Puebla

Cildo Meireles, Tiradentes: Totem-Monumento ao preso politico (Tiradentes: Totem-Monument to the Political Prisoner), 1970, wooden pole, white cloth, thermometer, live chickens, gasoline, fire. Performance view, Parque Municipal de Belo Horizonte, Brazil, 1970. Photo: Luiz Alphonsus. From “The Missing Circle.”

Cildo Meireles, Tiradentes: Totem-Monumento ao preso politico (Tiradentes: Totem-Monument to the Political Prisoner), 1970, wooden pole, white cloth, thermometer, live chickens, gasoline, fire. Performance view, Parque Municipal de Belo Horizonte, Brazil, 1970. Photo: Luiz Alphonsus. From “The Missing Circle.”

“The Missing Circle”

An art exhibition dealing with the history of violence in the whole of Latin America could never have been other than sprawling. Curated by Magalí Arriola and organized by Museo Amparo in collaboration with nonprofit organization Kadist and the Museo de Arte Moderno de Medellín, Colombia, where the show originated, “The Missing Circle” was the culmination of a peripatetic three-year process.

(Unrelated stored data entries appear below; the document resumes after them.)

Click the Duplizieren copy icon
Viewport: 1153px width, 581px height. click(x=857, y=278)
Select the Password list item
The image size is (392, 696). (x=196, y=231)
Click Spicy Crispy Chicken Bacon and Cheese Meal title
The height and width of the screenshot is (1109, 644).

The project involved the commissioning of artworks from Brazilian-Argentinean artist Carla Zaccagnini, Belarusian-French duo Rometti Costales, and Guatemalan artist Naufus Ramírez-Figueroa, which were presented in Mexico City; Santiago, Chile; and Guatemala City, respectively. Two seminars were held in a hacienda in Yucatán, Mexico, and in the Atacama desert in Chile. The exhibition’s focus was on how artists have responded to the intentional smoothing-over, via nationalistic fiction and pride, of the brutalizing origins of the region’s violent history. The “missing circle” of the title alluded to a speech made by Argentinean writer Julio Cortázar in Paris in 1981, in which he said: “If every human death entails an irrevocable absence, what can we say of this other absence that continues as a sort of abstract presence, like the obstinate denial of the absence we know to be final? That was the missing circle in Dante’s Inferno, and the supposed rulers of my country, among others, have taken upon themselves the task of creating and populating it.” 

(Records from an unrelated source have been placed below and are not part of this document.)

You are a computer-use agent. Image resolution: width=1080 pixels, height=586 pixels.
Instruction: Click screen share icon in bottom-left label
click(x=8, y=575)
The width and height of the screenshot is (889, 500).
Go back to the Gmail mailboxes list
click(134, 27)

Walking through the show was at times disorienting, even overwhelming. The walls were painted a puke green a tad more pastel than that worn by the military men who patrol Latin American cities, rifles in hand. Arriola has stated that she purposefully stayed away from crude or explicit images of violence, and they would indeed have felt superfluous, their potentiality already firmly lodged in the region’s memory. Pierre Huyghe’s Cerro indio muerto (Dead Indian Hill), 2016—a photograph of a human skeleton facedown on the lunar landscape of the Atacama desert—was more than enough to evoke the mortal cost of Chilean president Augusto Pinochet’s sanguinary imposition of a Chicago School–inspired market economy. The picture is thought to be of a dead miner, however, and was taken not too long ago. The idea that humans are disposable in the pursuit of profit is still decidedly with us: an infernal debt acquired in our name by those in charge of running our current corporate and narco states. Reminding us that this is a much older phenomenon was Zaccagnini’s El presente, mañana (The Present, Tomorrow), 2018, a research project that here took the form of a Zoom talk as well as a display of books, magazines, old Brazilian cruzeiro bills, and postcards illustrating the story of two noteworthy figures in Brazil’s history: Tiradentes and Zumbi dos Palmares. The first was the only person to be executed—by hanging, after which he was dismembered and his body parts spread across the country—for a failed conspiracy to wage a war for independence from the Kingdom of Portugal in the eighteenth century. The second was a freeborn Black man who became the leader of Quilombo dos Palmares, the most important Brazilian Maroon settlement; he was shot fifteen times, speared, and beheaded as a warning to others who might have hoped to fight for their freedom.

Unbridled exploitation in Latin America has always been bound to the oppression of many peoples across the globe. In the modern era, it has taken place with the support of the US, the sometimes secretive but always enthusiastic partner of many of the region’s slave masters and depraved dictators. In making this situation clear, the exhibition succeeded in weaving together—through stories of unfathomable violence, rather than by picturing it directly—the realities of a vast and extremely diverse portion of the world. But how hard it was to take it all in.